→ DATASET RECORDS
────
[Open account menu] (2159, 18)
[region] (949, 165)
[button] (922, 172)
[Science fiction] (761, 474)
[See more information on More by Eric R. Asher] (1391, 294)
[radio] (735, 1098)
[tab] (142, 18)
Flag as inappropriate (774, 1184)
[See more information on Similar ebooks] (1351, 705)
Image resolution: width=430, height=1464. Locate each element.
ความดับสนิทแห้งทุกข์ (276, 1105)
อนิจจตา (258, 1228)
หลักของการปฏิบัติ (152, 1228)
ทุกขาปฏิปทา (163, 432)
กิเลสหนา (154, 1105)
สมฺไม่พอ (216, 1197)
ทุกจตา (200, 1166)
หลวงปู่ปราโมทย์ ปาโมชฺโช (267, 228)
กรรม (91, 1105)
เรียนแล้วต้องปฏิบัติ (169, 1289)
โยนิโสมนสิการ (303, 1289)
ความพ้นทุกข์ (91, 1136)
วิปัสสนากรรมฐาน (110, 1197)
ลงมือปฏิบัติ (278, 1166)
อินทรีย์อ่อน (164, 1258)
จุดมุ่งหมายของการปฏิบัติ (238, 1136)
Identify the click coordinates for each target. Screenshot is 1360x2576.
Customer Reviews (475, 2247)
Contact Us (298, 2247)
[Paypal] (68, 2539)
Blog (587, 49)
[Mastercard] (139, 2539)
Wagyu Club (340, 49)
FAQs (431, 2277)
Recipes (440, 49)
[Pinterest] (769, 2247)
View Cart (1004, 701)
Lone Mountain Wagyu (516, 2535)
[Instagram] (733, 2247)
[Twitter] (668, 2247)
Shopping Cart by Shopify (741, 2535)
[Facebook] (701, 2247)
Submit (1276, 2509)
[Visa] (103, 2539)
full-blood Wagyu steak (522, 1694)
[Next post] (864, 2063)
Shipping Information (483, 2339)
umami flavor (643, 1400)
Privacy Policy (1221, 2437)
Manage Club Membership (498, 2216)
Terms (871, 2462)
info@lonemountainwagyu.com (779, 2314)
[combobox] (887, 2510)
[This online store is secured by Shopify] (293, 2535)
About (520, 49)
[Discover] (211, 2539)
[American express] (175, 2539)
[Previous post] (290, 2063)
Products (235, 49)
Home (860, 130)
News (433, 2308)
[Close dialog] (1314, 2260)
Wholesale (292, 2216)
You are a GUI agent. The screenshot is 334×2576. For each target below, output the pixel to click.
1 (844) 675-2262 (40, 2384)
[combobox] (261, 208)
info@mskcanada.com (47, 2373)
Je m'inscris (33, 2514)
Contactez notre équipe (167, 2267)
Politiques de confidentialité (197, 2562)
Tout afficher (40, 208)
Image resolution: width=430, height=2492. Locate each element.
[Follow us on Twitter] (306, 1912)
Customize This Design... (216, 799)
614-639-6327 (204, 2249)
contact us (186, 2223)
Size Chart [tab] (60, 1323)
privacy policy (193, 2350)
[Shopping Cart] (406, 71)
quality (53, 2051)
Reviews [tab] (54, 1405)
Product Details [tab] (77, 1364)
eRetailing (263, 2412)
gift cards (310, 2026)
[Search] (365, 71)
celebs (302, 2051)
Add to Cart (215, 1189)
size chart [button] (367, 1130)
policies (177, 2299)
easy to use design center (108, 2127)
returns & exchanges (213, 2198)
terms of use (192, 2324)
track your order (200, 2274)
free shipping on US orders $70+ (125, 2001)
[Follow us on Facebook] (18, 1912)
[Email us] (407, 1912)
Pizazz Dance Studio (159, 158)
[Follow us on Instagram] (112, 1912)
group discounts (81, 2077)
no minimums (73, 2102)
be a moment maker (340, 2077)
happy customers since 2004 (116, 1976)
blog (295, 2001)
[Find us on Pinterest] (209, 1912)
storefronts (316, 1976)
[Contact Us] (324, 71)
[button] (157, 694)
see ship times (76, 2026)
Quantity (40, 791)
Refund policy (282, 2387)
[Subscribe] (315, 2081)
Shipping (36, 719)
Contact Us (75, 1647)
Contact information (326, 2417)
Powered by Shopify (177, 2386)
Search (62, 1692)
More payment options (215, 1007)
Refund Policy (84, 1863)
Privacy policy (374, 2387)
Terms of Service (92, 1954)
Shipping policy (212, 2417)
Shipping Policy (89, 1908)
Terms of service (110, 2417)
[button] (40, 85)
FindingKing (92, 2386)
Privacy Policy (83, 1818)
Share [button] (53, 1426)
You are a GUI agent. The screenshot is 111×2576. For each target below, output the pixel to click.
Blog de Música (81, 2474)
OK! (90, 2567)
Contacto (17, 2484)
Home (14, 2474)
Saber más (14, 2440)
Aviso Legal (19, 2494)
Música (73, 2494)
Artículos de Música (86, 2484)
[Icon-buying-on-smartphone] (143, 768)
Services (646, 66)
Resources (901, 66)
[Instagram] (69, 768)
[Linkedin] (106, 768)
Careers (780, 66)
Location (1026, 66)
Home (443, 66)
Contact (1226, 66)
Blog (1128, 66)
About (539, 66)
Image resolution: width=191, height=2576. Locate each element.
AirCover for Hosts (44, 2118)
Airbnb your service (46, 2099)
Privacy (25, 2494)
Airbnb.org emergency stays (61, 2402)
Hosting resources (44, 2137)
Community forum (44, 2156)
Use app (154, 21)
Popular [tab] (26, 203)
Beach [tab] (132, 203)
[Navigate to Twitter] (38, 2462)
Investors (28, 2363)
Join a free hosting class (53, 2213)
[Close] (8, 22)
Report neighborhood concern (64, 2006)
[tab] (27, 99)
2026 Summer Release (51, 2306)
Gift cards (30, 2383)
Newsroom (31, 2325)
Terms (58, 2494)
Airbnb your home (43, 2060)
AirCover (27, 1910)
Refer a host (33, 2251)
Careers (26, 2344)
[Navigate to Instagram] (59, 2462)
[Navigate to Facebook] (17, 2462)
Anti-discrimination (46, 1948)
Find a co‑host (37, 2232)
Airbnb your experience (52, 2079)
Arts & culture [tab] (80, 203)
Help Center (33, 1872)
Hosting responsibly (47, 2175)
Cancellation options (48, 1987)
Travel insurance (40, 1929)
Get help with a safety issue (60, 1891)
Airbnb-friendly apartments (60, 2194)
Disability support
────
→ WHAT THE TASK ASKS
Transcribe the records in full, so that each line reads exactly as before.

→ ANSWER TO THE EXERCISE
[Open account menu] (2159, 18)
[region] (949, 165)
[button] (922, 172)
[Science fiction] (761, 474)
[See more information on More by Eric R. Asher] (1391, 294)
[radio] (735, 1098)
[tab] (142, 18)
Flag as inappropriate (774, 1184)
[See more information on Similar ebooks] (1351, 705)
Image resolution: width=430, height=1464. Locate each element.
ความดับสนิทแห้งทุกข์ (276, 1105)
อนิจจตา (258, 1228)
หลักของการปฏิบัติ (152, 1228)
ทุกขาปฏิปทา (163, 432)
กิเลสหนา (154, 1105)
สมฺไม่พอ (216, 1197)
ทุกจตา (200, 1166)
หลวงปู่ปราโมทย์ ปาโมชฺโช (267, 228)
กรรม (91, 1105)
เรียนแล้วต้องปฏิบัติ (169, 1289)
โยนิโสมนสิการ (303, 1289)
ความพ้นทุกข์ (91, 1136)
วิปัสสนากรรมฐาน (110, 1197)
ลงมือปฏิบัติ (278, 1166)
อินทรีย์อ่อน (164, 1258)
จุดมุ่งหมายของการปฏิบัติ (238, 1136)
Identify the click coordinates for each target. Screenshot is 1360x2576.
Customer Reviews (475, 2247)
Contact Us (298, 2247)
[Paypal] (68, 2539)
Blog (587, 49)
[Mastercard] (139, 2539)
Wagyu Club (340, 49)
FAQs (431, 2277)
Recipes (440, 49)
[Pinterest] (769, 2247)
View Cart (1004, 701)
Lone Mountain Wagyu (516, 2535)
[Instagram] (733, 2247)
[Twitter] (668, 2247)
Shopping Cart by Shopify (741, 2535)
[Facebook] (701, 2247)
Submit (1276, 2509)
[Visa] (103, 2539)
full-blood Wagyu steak (522, 1694)
[Next post] (864, 2063)
Shipping Information (483, 2339)
umami flavor (643, 1400)
Privacy Policy (1221, 2437)
Manage Club Membership (498, 2216)
Terms (871, 2462)
info@lonemountainwagyu.com (779, 2314)
[combobox] (887, 2510)
[This online store is secured by Shopify] (293, 2535)
About (520, 49)
[Discover] (211, 2539)
[American express] (175, 2539)
[Previous post] (290, 2063)
Products (235, 49)
Home (860, 130)
News (433, 2308)
[Close dialog] (1314, 2260)
Wholesale (292, 2216)
You are a GUI agent. The screenshot is 334×2576. For each target below, output the pixel to click.
1 (844) 675-2262 (40, 2384)
[combobox] (261, 208)
info@mskcanada.com (47, 2373)
Je m'inscris (33, 2514)
Contactez notre équipe (167, 2267)
Politiques de confidentialité (197, 2562)
Tout afficher (40, 208)
Image resolution: width=430, height=2492. Locate each element.
[Follow us on Twitter] (306, 1912)
Customize This Design... (216, 799)
614-639-6327 (204, 2249)
contact us (186, 2223)
Size Chart [tab] (60, 1323)
privacy policy (193, 2350)
[Shopping Cart] (406, 71)
quality (53, 2051)
Reviews [tab] (54, 1405)
Product Details [tab] (77, 1364)
eRetailing (263, 2412)
gift cards (310, 2026)
[Search] (365, 71)
celebs (302, 2051)
Add to Cart (215, 1189)
size chart [button] (367, 1130)
policies (177, 2299)
easy to use design center (108, 2127)
returns & exchanges (213, 2198)
terms of use (192, 2324)
track your order (200, 2274)
free shipping on US orders $70+ (125, 2001)
[Follow us on Facebook] (18, 1912)
[Email us] (407, 1912)
Pizazz Dance Studio (159, 158)
[Follow us on Instagram] (112, 1912)
group discounts (81, 2077)
no minimums (73, 2102)
be a moment maker (340, 2077)
happy customers since 2004 (116, 1976)
blog (295, 2001)
[Find us on Pinterest] (209, 1912)
storefronts (316, 1976)
[Contact Us] (324, 71)
[button] (157, 694)
see ship times (76, 2026)
Quantity (40, 791)
Refund policy (282, 2387)
[Subscribe] (315, 2081)
Shipping (36, 719)
Contact Us (75, 1647)
Contact information (326, 2417)
Powered by Shopify (177, 2386)
Search (62, 1692)
More payment options (215, 1007)
Refund Policy (84, 1863)
Privacy policy (374, 2387)
Terms of Service (92, 1954)
Shipping policy (212, 2417)
Shipping Policy (89, 1908)
Terms of service (110, 2417)
[button] (40, 85)
FindingKing (92, 2386)
Privacy Policy (83, 1818)
Share [button] (53, 1426)
You are a GUI agent. The screenshot is 111×2576. For each target below, output the pixel to click.
Blog de Música (81, 2474)
OK! (90, 2567)
Contacto (17, 2484)
Home (14, 2474)
Saber más (14, 2440)
Aviso Legal (19, 2494)
Música (73, 2494)
Artículos de Música (86, 2484)
[Icon-buying-on-smartphone] (143, 768)
Services (646, 66)
Resources (901, 66)
[Instagram] (69, 768)
[Linkedin] (106, 768)
Careers (780, 66)
Location (1026, 66)
Home (443, 66)
Contact (1226, 66)
Blog (1128, 66)
About (539, 66)
Image resolution: width=191, height=2576. Locate each element.
AirCover for Hosts (44, 2118)
Airbnb your service (46, 2099)
Privacy (25, 2494)
Airbnb.org emergency stays (61, 2402)
Hosting resources (44, 2137)
Community forum (44, 2156)
Use app (154, 21)
Popular [tab] (26, 203)
Beach [tab] (132, 203)
[Navigate to Twitter] (38, 2462)
Investors (28, 2363)
Join a free hosting class (53, 2213)
[Close] (8, 22)
Report neighborhood concern (64, 2006)
[tab] (27, 99)
2026 Summer Release (51, 2306)
Gift cards (30, 2383)
Newsroom (31, 2325)
Terms (58, 2494)
Airbnb your home (43, 2060)
AirCover (27, 1910)
Refer a host (33, 2251)
Careers (26, 2344)
[Navigate to Instagram] (59, 2462)
[Navigate to Facebook] (17, 2462)
Anti-discrimination (46, 1948)
Find a co‑host (37, 2232)
Airbnb your experience (52, 2079)
Arts & culture [tab] (80, 203)
Help Center (33, 1872)
Hosting responsibly (47, 2175)
Cancellation options (48, 1987)
Travel insurance (40, 1929)
Get help with a safety issue (60, 1891)
Airbnb-friendly apartments (60, 2194)
Disability support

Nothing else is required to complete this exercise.